Jay’s millions came from bootlegging to a house of recovery in the area, drugs and alcohol; JW’s stash, he hopes, will come from a transaction that gets his hands dirty but leaves his face clean. The drug lord Radovan (Dejan Kukic) doesn’t want to do business with those “lying dogs” the Arabs; “They don’t share the same God.” Needing a nice Swedish boy, he calls in JW, who realizes he’s in deeper than he thought. This is his moment of truth — and the movie’s sharpest scene. In Kinnaman’s stricken wariness, you can see JW’s life flash before his eyes. The rest of his life, that is: a golden future the drug deal might bring him, or an early, violent death. Trusting his intellect and instincts, he proposes that Radovan “buy a bank”; JW will act as the middle man, taking a 20% fee of all profits just like any hedge-fund manager. The gangsters are impressed; they call JW “Mr. Brains.” The crisis has become an opportunity.

(READ: Mary Pols’ review of Lola Versus with Joel Kinnaman)

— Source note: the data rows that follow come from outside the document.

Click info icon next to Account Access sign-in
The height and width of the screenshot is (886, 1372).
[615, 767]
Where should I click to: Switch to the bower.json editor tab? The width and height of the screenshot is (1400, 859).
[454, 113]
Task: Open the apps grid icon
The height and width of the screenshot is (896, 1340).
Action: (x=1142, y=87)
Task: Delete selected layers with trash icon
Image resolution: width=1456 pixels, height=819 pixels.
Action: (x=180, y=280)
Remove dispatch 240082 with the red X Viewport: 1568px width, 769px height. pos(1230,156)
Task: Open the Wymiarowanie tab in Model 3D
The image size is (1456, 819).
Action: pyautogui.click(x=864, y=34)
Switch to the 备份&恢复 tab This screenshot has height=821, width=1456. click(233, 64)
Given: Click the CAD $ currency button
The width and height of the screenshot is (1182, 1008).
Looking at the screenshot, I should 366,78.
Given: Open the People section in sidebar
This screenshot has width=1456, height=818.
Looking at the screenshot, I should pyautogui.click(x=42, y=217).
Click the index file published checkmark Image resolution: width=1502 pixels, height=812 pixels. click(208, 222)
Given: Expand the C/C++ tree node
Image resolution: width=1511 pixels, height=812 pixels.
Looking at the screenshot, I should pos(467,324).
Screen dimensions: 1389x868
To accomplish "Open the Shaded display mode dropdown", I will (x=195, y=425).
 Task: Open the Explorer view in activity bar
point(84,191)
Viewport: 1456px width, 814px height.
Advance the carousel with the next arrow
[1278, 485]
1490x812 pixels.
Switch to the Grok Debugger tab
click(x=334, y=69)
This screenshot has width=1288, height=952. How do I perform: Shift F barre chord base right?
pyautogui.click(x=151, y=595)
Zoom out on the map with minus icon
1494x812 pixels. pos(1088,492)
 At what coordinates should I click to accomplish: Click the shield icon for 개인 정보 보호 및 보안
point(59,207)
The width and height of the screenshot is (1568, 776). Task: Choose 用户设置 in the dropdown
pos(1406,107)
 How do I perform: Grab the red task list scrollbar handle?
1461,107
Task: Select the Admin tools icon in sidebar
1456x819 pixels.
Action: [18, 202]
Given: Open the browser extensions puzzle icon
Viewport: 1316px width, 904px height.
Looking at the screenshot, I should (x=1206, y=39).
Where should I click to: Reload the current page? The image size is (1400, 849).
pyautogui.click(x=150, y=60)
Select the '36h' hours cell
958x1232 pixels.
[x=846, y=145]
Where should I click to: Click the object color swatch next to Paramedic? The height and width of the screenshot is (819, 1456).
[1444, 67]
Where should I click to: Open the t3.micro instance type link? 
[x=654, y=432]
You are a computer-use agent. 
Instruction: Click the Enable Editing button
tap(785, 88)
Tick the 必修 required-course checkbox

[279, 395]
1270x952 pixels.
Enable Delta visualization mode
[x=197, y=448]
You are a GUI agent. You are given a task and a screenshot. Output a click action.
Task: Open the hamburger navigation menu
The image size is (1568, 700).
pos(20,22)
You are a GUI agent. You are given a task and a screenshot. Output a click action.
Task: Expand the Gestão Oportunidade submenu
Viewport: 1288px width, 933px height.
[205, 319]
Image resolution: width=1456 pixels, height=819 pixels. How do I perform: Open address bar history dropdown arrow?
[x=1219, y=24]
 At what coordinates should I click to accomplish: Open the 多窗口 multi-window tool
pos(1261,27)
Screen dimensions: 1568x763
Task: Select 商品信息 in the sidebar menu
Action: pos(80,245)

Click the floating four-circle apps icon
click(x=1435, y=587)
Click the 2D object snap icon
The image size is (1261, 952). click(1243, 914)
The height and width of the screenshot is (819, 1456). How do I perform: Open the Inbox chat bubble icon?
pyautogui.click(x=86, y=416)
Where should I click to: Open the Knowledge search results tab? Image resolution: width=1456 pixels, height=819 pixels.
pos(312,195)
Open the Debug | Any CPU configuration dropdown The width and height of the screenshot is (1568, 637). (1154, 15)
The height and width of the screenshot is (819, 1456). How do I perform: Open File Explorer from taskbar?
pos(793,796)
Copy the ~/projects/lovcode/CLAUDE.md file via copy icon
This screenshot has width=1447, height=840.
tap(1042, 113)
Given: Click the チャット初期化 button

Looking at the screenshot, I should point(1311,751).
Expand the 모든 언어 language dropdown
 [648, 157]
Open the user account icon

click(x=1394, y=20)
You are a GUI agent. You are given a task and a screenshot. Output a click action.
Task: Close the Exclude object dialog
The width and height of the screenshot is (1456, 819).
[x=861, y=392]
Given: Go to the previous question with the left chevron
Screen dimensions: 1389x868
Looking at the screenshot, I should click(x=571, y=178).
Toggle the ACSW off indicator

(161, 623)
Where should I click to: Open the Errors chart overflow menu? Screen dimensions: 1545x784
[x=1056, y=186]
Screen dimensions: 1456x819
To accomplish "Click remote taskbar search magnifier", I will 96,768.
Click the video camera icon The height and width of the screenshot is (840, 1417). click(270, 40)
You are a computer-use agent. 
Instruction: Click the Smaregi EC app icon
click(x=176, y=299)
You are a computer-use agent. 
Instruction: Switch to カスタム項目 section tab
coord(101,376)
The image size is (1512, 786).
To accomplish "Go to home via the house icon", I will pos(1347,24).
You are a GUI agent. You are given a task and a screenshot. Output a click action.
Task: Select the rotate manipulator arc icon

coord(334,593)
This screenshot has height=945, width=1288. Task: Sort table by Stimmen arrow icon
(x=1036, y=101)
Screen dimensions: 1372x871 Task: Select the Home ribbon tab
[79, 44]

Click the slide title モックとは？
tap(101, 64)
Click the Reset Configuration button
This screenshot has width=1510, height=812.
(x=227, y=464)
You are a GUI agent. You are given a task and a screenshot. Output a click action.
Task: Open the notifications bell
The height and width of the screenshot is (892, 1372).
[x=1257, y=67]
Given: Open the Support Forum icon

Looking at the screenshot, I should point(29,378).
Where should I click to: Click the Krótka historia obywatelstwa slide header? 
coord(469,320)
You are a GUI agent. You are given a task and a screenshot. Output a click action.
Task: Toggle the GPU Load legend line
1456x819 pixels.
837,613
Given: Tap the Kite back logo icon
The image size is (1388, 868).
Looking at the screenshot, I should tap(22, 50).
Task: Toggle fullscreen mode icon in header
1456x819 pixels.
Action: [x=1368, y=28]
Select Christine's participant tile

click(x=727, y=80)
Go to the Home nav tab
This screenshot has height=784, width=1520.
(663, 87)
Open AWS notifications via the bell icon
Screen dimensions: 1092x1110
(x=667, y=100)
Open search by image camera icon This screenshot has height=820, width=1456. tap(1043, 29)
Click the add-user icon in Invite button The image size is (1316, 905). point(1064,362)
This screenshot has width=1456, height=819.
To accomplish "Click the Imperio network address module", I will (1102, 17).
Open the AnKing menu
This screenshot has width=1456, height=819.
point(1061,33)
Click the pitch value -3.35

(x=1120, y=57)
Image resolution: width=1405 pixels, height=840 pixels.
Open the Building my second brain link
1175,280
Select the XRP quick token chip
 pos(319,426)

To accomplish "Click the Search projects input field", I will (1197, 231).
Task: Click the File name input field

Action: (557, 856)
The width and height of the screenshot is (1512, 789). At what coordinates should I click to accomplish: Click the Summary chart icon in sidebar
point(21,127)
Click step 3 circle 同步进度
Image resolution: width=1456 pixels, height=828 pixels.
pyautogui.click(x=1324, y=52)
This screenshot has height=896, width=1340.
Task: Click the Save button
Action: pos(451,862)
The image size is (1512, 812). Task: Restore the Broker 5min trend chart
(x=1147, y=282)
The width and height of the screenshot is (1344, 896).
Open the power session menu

It takes a while to figure out whether JW’s dark adventure will follow the Hollywood pattern, in which a hero/antihero rises to the challenge, or the European, in which he gets crushed by the system. The odds favor the latter, since JW has also agreed to harbor Jorge (Matias Padin Varela), a Chilean who has just escaped from prison with inside knowledge of the coke business, and who is being pursued by Radovan’s hit man Mrado (Dragmir Mrsic). If he’s not careful and lucky, Mr. Brains will get his splattered all over Stockholm.

(SEE: How many crime films are on the all-TIME 100 Movies list)

Espinosa keeps the movie moving like a novice driver at the wheel of a stick-shift: sometimes speeding through the plot, often idling in first. And in the mistaken belief that moviegoers will be as fascinated by the private lives of underworld underlings as they are by a wannabe-millionaire Swede, the director spends almost as much time with Jorge and Mrado as with JW. To humanize the thugs, the movie gives each one a loved one: Jorge’s pregnant sister Paola (Annika Ryberg Whittembury) and Mrada’s eight-year-old daughter Lovisa (Lea Stojanov). Someone to love is also someone to lose; it’s a minor wonder of the plot that Paola and Lovisa, and Sophie too, are not all kidnapped and thrown in Radovan’s dungeon.

(READ: Corliss’s review of Daniél Espinosa’s Safe House)

Yes, the Serbs are killers, all right. But, Espinosa wants you to realize, the deadliest class in Sweden is the uppermost, though their cruelty is expressed in whispers and jokes. Early in the film, a rich young man tells a “true story” about going into a man’s room in a restaurant and finding Bill Gates there. Impulsively, he introduces himself to the Microsoft zillionaire and offers an invitation to join his friends at lunch. The young man is surprised when Gates later comes to the table, but not impressed. “F— you, Bill,” he says.

If the Swedish plutocracy would reject Bill Gates as new-money, how could they ever accept their own Jay Gatsby?